Return every one of the items below word for word, with each line unchanged.

__________

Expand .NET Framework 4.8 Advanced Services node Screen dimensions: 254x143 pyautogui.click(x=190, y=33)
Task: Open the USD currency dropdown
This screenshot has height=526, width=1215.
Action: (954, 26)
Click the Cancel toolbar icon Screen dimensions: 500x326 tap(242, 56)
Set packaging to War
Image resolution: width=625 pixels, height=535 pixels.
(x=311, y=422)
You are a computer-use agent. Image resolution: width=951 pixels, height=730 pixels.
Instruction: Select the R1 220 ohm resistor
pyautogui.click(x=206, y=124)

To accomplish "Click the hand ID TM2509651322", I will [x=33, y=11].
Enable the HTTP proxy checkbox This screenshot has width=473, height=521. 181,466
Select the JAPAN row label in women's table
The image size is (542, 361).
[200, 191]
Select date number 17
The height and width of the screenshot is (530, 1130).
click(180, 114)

__________

◆ Task result:
Expand .NET Framework 4.8 Advanced Services node Screen dimensions: 254x143 pyautogui.click(x=190, y=33)
Task: Open the USD currency dropdown
This screenshot has height=526, width=1215.
Action: (954, 26)
Click the Cancel toolbar icon Screen dimensions: 500x326 tap(242, 56)
Set packaging to War
Image resolution: width=625 pixels, height=535 pixels.
(x=311, y=422)
You are a computer-use agent. Image resolution: width=951 pixels, height=730 pixels.
Instruction: Select the R1 220 ohm resistor
pyautogui.click(x=206, y=124)

To accomplish "Click the hand ID TM2509651322", I will [x=33, y=11].
Enable the HTTP proxy checkbox This screenshot has width=473, height=521. 181,466
Select the JAPAN row label in women's table
The image size is (542, 361).
[200, 191]
Select date number 17
The height and width of the screenshot is (530, 1130).
click(180, 114)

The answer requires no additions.